[Opening Dataset excerpts section]

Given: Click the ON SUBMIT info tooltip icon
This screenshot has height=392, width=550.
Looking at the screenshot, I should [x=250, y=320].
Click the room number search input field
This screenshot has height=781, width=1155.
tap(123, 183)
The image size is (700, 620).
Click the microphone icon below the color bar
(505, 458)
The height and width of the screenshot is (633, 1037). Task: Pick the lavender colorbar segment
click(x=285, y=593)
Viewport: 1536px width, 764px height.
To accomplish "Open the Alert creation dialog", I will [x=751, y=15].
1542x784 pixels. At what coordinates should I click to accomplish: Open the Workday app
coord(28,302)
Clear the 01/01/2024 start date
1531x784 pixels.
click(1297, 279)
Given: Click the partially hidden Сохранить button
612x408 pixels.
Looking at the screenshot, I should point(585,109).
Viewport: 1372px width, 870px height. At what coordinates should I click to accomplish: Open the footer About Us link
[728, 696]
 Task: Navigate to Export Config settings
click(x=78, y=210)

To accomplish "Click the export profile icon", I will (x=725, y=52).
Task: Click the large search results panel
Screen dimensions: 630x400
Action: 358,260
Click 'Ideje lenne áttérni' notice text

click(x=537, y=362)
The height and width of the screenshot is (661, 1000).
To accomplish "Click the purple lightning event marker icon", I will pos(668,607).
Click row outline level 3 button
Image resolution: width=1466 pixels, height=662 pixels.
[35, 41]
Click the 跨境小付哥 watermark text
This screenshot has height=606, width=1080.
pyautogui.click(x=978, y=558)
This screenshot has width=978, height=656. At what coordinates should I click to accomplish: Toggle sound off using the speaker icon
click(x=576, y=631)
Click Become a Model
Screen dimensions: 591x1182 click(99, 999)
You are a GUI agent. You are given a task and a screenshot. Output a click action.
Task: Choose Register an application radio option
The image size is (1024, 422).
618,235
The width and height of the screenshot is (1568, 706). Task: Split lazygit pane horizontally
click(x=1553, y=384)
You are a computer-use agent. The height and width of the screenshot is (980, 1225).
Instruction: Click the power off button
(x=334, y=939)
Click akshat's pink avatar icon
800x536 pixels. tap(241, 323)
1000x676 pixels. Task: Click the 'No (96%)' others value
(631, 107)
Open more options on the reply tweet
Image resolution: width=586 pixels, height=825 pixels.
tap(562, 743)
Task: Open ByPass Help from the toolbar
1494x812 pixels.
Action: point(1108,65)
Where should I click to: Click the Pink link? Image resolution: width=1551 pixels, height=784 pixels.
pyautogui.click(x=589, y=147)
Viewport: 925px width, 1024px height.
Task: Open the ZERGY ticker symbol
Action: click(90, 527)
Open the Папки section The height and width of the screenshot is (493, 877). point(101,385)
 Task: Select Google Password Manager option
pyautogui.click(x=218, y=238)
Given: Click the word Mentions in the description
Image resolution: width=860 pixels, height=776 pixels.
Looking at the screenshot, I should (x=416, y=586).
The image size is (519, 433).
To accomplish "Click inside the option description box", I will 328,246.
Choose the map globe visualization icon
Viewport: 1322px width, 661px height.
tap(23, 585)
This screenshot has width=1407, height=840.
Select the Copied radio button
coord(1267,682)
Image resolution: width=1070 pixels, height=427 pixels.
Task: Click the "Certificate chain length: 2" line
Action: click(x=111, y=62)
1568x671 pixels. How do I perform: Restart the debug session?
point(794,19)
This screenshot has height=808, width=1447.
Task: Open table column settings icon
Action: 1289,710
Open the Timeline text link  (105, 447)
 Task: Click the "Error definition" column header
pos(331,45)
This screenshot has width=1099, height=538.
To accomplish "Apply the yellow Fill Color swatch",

[Closing Dataset excerpts section]

A single number is the answer: the number of lines in the entries that contain "agent".

2